Friday, June 08, 2007

Finis

All six hundred and fifty-someodd of them walked up, gathered their wits, shook hands with dignitaries and took their dipolomas to their seats. Tonight's two-hour ceremony was long, boring and ultimately rewarding to watch some of my favorite students make the transition from adolescence to adulthood with the moving of a tassel. How difficult to have one's worst year of his career and some of the most rewarding students...and yet I walked away with a sense of relief that the summer awaits. Class of 2007, many of you had better wake up, grow up and understand just what is required of you if you want to succeed as adults; those of you off to university or work who have their heads on straight, you are destined for a journey of ups and downs but one of challenge and success.

I continue to be amazed at the sheer power and intensity of the Live In Dublin set from Bruce and his seventeen-piece band. Timeless music delivered with the energy of a man who should be thirty years younger. A die-hard fan knows when the music is good when the seemingly old-fashioned folk songs rival the depth and emotional intensity as the Bruce-penned classics.

What's in store for the next several weeks?

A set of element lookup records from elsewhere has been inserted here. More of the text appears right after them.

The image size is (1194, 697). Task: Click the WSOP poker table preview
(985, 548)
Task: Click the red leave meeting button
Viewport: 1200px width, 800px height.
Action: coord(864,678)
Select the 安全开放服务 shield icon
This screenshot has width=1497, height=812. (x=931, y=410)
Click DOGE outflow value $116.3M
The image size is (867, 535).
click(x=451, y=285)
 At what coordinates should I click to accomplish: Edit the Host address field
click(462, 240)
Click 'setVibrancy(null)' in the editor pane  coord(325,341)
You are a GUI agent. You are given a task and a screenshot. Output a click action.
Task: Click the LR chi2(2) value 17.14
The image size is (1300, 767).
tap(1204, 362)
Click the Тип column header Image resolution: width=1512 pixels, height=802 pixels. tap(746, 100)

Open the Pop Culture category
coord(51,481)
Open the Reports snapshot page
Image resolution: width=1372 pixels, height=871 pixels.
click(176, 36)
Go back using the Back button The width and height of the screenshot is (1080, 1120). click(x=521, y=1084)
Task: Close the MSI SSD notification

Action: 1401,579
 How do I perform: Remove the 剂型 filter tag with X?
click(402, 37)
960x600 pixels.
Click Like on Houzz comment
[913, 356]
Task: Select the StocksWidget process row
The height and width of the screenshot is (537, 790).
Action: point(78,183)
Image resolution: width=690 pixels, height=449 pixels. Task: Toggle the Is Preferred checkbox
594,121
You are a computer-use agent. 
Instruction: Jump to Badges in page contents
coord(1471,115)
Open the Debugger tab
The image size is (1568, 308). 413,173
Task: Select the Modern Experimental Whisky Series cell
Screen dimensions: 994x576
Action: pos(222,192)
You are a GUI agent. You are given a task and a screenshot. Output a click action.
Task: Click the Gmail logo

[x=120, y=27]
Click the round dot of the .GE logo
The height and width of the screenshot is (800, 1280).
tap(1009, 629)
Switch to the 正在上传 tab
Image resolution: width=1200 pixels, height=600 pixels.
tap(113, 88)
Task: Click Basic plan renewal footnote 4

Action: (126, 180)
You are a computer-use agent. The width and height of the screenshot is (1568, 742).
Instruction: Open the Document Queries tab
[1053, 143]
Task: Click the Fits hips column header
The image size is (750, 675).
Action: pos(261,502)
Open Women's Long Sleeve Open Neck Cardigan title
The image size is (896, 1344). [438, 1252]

Hopefully an establishment of routine for the adults; I'd like to read a little bit in my back yard with my son playing and my babies sleeping. I'm looking forward to my brother and his family visiting in just a couple weeks. Camping.

The wheels continue to come off for the Bush Administration as a series of further setbacks show just how defunct and rudderless the current president is. Monday's no-confidence on the attorney general, the "war czar's" casting doubt on presidential decisions regarding the troop surge, the Chairman of the Joint Chiefs resigning, the reports from Iraq, Russia and Europe that U.S. image and foreign policy is being dictated by hard-line warmongers from the Vice President's office. Scooter Libby's sentencing. Listening to David Broder today sickened me. This columnist, spouting that Libby was too harshly sentenced, believes that the root of the conviction is apparently an over-zealous special prosecutor. And yet, what ultimately this case focusses on is the Bush Administration's straw-man argument for war and the length to which it will punish those who disagree, albeit from a position of moral and factual strength. This political party that seized control of the government six and a half years ago on the premise of ethical superiority, is simply just another putsch with propaganda as weapon. What will the legacy of the GOP/Bush domination of the federal government in the first decade of the twenty-first century? Let's assess: health care? Immigration? Productive foreign policy? Productive domestic policy? Lessening of middle- and working class stress?